Yazmak oldum olası bana "çekici" gelmiştir. İnsan ardında bir şeyler bırakmak için mi yoksa yaşadıklarını unutur korkusuyla mı yazma ihtiyacı duyar bilinmez ama mağaradaki kayalardan günümüzdeki bilgisayar ekranına yazmaya kadar ilerletmiş bu işi. Bu süregelen yazma ihtiyacı bende de aynen devam ediyor. Haliyle bende kağıt kalem kullanımından dünyanın vazgeçilmezi olan blog yazılarına ilerlettim bu işi..

2 Mayıs 2010 Pazar

Lomografi ve Ben

Uzun zamandır Serdar'la birlikte fotoğraf çekememekten yakınıp duruyorduk. Sonunda bu gün fotoğraf makinelerimizi alıp İstanbul'da başladık gezmeye..

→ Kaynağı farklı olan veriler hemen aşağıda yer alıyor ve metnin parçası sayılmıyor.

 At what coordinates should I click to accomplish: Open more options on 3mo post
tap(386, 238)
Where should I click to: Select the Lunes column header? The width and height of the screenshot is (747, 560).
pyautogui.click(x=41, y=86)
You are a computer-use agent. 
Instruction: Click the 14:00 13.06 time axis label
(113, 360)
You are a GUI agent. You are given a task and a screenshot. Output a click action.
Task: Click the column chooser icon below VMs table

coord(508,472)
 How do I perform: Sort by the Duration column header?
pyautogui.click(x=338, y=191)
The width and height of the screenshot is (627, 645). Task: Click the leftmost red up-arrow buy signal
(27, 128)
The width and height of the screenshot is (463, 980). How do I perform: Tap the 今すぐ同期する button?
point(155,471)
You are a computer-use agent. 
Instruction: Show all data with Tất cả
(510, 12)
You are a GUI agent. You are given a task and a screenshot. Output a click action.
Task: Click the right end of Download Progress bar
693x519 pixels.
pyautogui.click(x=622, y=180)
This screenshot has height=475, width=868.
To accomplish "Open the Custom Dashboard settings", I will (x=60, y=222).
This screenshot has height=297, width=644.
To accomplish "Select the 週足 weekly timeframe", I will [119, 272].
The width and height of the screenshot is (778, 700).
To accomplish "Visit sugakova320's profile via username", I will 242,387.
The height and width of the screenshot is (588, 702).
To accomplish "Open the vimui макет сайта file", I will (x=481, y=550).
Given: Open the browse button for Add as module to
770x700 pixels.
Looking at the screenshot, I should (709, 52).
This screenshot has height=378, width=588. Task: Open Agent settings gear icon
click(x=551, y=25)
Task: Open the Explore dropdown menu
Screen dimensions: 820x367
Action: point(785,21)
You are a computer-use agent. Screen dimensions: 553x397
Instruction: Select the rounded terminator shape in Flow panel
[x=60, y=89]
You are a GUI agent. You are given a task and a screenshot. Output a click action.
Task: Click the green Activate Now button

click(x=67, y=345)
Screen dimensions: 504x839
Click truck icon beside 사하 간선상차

Ama bu gün biraz daha heyecanlıydım. İki makinamı da yanıma aldım. Biri zaten sürekli olarak kullandığım makina diğeri ise daha önce duydunuz mu ya da kullandınız mı bilmiyorum? Kullanmadıysanız kesinlikle deneyin. Lomo makinam. Ve işte benim lomo makinam...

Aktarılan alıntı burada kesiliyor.